From: Yoshiaki Tamura <tamura.yoshiaki@lab.ntt.co.jp>
To: Anthony Liguori <anthony@codemonkey.ws>
Cc: dlaor@redhat.com, ohmura.kei@lab.ntt.co.jp, kvm@vger.kernel.org,
mtosatti@redhat.com, aliguori@us.ibm.com, qemu-devel@nongnu.org,
yoshikawa.takuya@oss.ntt.co.jp, avi@redhat.com
Subject: Re: [Qemu-devel] [RFC PATCH 00/20] Kemari for KVM v0.1
Date: Fri, 23 Apr 2010 10:53:19 +0900 [thread overview]
Message-ID: <4BD0FD8F.5060108@lab.ntt.co.jp> (raw)

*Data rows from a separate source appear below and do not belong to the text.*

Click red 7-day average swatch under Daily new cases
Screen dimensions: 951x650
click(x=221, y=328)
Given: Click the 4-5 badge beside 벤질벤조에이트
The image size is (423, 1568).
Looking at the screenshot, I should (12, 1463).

In-Reply-To: <4BD0B295.3010004@codemonkey.ws>
Anthony Liguori wrote:
> On 04/22/2010 08:16 AM, Yoshiaki Tamura wrote:
>> 2010/4/22 Dor Laor<dlaor@redhat.com>:
>>> On 04/22/2010 01:35 PM, Yoshiaki Tamura wrote:
>>>> Dor Laor wrote:
>>>>> On 04/21/2010 08:57 AM, Yoshiaki Tamura wrote:
>>>>>> Hi all,
>>>>>>
>>>>>> We have been implementing the prototype of Kemari for KVM, and we're
>>>>>> sending
>>>>>> this message to share what we have now and TODO lists. Hopefully, we
>>>>>> would like
>>>>>> to get early feedback to keep us in the right direction. Although
>>>>>> advanced
>>>>>> approaches in the TODO lists are fascinating, we would like to run
>>>>>> this project
>>>>>> step by step while absorbing comments from the community. The current
>>>>>> code is
>>>>>> based on qemu-kvm.git 2b644fd0e737407133c88054ba498e772ce01f27.
>>>>>>
>>>>>> For those who are new to Kemari for KVM, please take a look at the
>>>>>> following RFC which we posted last year.
>>>>>>
>>>>>> http://www.mail-archive.com/kvm@vger.kernel.org/msg25022.html
>>>>>>
>>>>>> The transmission/transaction protocol, and most of the control
>>>>>> logic is
>>>>>> implemented in QEMU. However, we needed a hack in KVM to prevent rip
>>>>>> from
>>>>>> proceeding before synchronizing VMs. It may also need some
>>>>>> plumbing in
>>>>>> the
>>>>>> kernel side to guarantee replayability of certain events and
>>>>>> instructions,
>>>>>> integrate the RAS capabilities of newer x86 hardware with the HA
>>>>>> stack, as well
>>>>>> as for optimization purposes, for example.
>>>>> [ snap]
>>>>>
>>>>>> The rest of this message describes TODO lists grouped by each topic.
>>>>>>
>>>>>> === event tapping ===
>>>>>>
>>>>>> Event tapping is the core component of Kemari, and it decides on
>>>>>> which
>>>>>> event the
>>>>>> primary should synchronize with the secondary. The basic assumption
>>>>>> here is
>>>>>> that outgoing I/O operations are idempotent, which is usually true
>>>>>> for
>>>>>> disk I/O
>>>>>> and reliable network protocols such as TCP.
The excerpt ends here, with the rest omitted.